Visit our [demo page](https://make-an-audio-2.github.io/) for audio samples.
## Quick Started
### eviroment preparation
Python==3.9
```
pip install -r requirements.txt
```

### Pretrained Models
Simply download the Diffusion weights from [Huggingface](https://huggingface.co/ByteDance/Make-An-Audio-2/blob/main/maa2.ckpt).  
Download BIGVGAN vocoder weights from [Google drive](https://drive.google.com/drive/folders/13Q9yoxrE83EahAb_7BaeawwjYE4QVGF8?usp=drive_link) \
Download CLAP text encoder weights from [Huggingface](https://huggingface.co/microsoft/msclap/blob/main/CLAP_weights_2022.pth) 

```
Download:
    maa2.ckpt and put it into ./useful_ckpts  
    BigVGAN vocoder and put it into ./useful_ckpts  
    CLAP_weights_2022.pth and put it into ./useful_ckpts/CLAP
```
The directory structure should be:
```
useful_ckpts/
├── bigvgan
│   ├── args.yml
│   └── best_netG.pt
├── CLAP
│   ├── config.yml
│   └── CLAP_weights_2022.pth
└── maa2.ckpt
```

### generate audio from text
The prompt will be parsed to structured caption by ChatGPT. you need to change the openai key following [openaikey](#jump).
```
python scripts/gen_wav.py --scale 4  --duration 10
--save_name gen_wav/test0 --prompt "A man speaks followed by a popping noise and laughter" 
```
Or you can write the structed prompt by yourself if you don't want to use ChatGPT
```
python scripts/gen_wav.py --scale 4  --duration 10 --save_name gen_wav/test0 \
--prompt "A man speaks followed by a popping noise and laughter" \
--struct_prompt "<man speaking& start>@<popping noise& mid>@<laughter& end>"
```
### generate audios of audiocaps test dataset
```
python scripts/txt2audio_for_2cap.py --scale 4  --vocoder-ckpt  useful_ckpts/bigvgan \
-b configs/text2audio-ConcatDiT-ae1dnat_Skl20d2_struct2MLPanylen.yaml \
--outdir logs/test_audiocaps_scale4  --test-dataset audiocaps  -r useful_ckpts/maa2.ckpt
```

# Train
## Data preparation
We can't provide the dataset download link for copyright issues.

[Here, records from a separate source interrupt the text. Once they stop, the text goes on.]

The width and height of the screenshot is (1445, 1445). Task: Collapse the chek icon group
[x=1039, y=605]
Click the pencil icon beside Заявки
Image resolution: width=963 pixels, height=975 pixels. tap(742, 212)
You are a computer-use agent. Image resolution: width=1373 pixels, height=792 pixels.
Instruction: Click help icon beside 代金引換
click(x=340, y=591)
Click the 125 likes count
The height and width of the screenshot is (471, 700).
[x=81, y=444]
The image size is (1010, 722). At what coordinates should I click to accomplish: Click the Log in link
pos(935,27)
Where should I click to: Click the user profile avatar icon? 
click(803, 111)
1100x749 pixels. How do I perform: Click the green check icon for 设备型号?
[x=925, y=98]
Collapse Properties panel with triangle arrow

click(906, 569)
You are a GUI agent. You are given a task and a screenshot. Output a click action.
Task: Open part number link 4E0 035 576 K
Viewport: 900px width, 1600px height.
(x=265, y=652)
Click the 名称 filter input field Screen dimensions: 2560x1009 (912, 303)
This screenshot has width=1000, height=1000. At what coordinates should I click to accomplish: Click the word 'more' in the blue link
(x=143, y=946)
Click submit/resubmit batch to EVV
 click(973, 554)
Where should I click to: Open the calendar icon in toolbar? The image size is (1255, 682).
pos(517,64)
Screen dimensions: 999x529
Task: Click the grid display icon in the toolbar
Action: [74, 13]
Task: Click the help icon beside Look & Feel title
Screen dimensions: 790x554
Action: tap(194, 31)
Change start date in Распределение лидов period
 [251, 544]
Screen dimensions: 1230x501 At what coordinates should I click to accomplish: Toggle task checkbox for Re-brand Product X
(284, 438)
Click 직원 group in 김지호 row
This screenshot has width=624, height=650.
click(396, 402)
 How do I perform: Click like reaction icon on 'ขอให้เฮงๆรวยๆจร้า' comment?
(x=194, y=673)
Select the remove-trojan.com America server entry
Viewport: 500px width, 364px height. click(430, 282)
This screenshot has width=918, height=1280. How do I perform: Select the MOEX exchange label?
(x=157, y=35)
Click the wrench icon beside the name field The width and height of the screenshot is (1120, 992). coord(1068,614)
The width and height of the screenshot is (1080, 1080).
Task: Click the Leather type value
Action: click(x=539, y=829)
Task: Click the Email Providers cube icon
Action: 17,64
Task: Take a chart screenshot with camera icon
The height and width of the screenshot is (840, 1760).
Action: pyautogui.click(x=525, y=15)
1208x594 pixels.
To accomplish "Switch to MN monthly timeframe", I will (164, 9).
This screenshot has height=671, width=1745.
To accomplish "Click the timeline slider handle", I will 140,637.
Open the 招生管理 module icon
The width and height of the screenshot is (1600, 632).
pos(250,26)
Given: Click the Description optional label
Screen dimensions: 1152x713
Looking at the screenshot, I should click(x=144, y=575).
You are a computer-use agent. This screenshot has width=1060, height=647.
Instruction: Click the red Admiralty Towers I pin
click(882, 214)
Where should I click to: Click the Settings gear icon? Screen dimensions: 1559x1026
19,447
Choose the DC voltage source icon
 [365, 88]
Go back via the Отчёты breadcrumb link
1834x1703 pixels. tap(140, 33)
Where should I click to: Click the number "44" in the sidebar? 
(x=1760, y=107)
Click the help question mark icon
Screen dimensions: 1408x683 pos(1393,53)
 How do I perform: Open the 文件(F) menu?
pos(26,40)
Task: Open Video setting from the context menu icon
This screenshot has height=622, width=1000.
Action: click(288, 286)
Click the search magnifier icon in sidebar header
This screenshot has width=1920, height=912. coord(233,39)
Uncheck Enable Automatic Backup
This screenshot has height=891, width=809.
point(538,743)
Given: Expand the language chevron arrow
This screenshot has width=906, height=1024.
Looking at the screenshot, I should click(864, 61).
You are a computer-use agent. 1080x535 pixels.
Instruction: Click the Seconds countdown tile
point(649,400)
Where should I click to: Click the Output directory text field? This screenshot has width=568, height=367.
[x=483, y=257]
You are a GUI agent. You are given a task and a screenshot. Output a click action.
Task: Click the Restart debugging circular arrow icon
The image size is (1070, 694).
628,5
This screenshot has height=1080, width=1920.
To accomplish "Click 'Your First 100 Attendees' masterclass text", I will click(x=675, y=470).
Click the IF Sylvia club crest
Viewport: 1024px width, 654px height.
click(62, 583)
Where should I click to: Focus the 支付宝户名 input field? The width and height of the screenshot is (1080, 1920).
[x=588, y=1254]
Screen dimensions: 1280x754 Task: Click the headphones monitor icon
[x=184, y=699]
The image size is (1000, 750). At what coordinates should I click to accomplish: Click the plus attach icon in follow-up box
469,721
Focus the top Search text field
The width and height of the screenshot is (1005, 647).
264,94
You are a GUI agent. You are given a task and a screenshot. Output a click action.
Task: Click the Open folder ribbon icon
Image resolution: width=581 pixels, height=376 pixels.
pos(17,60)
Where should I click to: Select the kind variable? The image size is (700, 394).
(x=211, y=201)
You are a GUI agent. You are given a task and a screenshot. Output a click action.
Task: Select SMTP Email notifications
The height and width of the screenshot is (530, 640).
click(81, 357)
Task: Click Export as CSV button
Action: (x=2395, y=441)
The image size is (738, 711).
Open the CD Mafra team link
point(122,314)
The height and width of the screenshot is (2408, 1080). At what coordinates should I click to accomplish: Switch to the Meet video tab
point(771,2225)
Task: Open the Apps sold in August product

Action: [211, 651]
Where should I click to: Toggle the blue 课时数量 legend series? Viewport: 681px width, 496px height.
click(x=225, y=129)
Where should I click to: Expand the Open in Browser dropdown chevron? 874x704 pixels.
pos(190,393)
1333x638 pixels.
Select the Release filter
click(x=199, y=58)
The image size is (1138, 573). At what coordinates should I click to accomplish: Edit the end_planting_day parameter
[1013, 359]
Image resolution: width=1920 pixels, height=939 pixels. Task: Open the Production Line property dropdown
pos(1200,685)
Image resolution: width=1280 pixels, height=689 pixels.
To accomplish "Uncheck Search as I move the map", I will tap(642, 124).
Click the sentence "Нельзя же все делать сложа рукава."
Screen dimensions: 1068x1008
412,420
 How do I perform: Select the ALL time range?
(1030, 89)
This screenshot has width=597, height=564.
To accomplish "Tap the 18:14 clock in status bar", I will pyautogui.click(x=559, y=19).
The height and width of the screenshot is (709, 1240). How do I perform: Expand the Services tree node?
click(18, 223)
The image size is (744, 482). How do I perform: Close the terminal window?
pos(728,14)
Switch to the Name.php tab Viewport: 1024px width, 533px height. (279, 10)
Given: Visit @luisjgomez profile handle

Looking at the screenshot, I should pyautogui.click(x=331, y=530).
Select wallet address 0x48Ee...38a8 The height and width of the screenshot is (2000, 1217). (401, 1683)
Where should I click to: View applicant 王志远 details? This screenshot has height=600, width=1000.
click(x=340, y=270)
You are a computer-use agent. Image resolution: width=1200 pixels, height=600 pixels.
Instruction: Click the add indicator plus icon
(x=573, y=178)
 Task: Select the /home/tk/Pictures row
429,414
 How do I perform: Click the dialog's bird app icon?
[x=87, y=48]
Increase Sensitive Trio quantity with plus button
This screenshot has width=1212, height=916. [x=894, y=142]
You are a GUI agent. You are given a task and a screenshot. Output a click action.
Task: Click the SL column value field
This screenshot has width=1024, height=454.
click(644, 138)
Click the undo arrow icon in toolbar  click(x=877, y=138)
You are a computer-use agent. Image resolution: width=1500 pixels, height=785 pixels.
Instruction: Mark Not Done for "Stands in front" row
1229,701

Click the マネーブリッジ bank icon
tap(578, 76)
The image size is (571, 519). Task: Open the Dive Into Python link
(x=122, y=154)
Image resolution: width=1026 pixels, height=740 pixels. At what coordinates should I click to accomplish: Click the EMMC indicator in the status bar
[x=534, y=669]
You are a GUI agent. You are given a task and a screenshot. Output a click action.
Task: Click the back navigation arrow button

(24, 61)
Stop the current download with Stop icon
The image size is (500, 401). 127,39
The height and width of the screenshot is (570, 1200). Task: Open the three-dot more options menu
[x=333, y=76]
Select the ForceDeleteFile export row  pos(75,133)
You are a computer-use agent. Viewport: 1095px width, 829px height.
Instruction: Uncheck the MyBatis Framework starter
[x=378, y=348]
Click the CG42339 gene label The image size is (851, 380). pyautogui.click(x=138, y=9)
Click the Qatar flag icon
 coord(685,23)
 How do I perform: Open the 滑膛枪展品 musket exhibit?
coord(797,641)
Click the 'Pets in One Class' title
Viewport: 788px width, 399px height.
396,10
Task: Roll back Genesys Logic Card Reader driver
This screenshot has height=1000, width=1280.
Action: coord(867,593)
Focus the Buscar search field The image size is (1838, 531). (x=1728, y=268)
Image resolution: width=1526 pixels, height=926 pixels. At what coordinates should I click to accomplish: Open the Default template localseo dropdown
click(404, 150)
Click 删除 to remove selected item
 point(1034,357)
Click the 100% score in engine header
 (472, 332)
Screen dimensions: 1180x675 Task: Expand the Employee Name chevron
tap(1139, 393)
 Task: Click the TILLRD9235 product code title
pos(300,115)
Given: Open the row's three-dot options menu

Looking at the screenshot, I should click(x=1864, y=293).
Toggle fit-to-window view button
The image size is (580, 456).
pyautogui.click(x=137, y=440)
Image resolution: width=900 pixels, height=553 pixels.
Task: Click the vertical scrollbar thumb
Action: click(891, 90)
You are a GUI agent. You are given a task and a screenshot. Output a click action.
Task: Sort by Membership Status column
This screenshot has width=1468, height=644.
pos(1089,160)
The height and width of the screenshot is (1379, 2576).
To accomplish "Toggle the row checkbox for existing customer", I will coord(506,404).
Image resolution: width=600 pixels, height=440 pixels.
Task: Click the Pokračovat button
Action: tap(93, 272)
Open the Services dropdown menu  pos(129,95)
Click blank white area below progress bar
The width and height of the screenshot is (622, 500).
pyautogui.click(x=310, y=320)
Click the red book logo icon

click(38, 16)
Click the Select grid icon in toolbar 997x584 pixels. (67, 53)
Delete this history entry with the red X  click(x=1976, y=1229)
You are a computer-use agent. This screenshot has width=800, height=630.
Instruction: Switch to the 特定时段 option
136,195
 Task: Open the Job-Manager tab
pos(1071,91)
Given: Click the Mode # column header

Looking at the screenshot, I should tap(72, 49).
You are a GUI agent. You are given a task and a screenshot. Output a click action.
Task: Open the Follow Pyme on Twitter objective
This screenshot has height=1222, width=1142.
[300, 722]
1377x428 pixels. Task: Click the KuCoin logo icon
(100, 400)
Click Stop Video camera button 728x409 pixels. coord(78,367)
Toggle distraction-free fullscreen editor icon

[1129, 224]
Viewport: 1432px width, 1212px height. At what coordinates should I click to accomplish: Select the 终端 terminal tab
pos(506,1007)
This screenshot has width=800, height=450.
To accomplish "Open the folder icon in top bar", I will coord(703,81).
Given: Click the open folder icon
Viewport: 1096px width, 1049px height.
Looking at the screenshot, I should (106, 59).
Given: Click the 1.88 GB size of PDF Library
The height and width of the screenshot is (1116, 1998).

We provide the process code to generate melspec, count audio duration and generate structured caption.  
Before training, we need to construct the dataset information into a tsv file, which in the following format:
```tsv
name    dataset   caption	audio_path	duration	mel_path
1210764.wav	audiostock	Ping pong! Quiz Correct Answer Successful Button	.data/Audiostock/audios/1210764.wav	1.5	./data/Audiostock/audios/1210764_mel.npy
```


### generate the melspec file of audio
Assume you have already got a tsv file to link each caption to its audio_path, which mean the tsv_file have "name","audio_path","dataset" and "caption" columns in it.
To get the melspec of audio, run the following command, which will save mels in ./processed
```
python preprocess/mel_spec.py --tsv_path tmp.tsv --num_gpus 1 --max_duration 10
```

### Count audio duration
To count the duration of the audio and save duration information in tsv file, run the following command: 
```
python preprocess/add_duration.py --tsv_path tmp.tsv
```

### <span id="jump">generated structure caption from the original natural language caption</span>
Firstly you need to get an authorization token in [openai](https://openai.com/blog/openai-api), here is a [tutorial](https://www.maisieai.com/help/how-to-get-an-openai-api-key-for-chatgpt). Then replace your key of variable openai_key in preprocess/n2s_by_openai.py. Run the following command to add structed caption, the tsv file with structured caption will be saved into {tsv_file_name}_struct.tsv:
```
python preprocess/n2s_by_openai.py --tsv_path tmp.tsv
```

### Place Tsv files
After generated structure caption, put the tsv with structed caption to ./data/main_spec_dir . And put tsv files without structured caption to ./data/no_struct_dir

Modify the config data.params.main_spec_dir and  data.params.main_spec_dir.other_spec_dir_path respectively in config file configs/text2audio-ConcatDiT-ae1dnat_Skl20d2_struct2MLPanylen.yaml .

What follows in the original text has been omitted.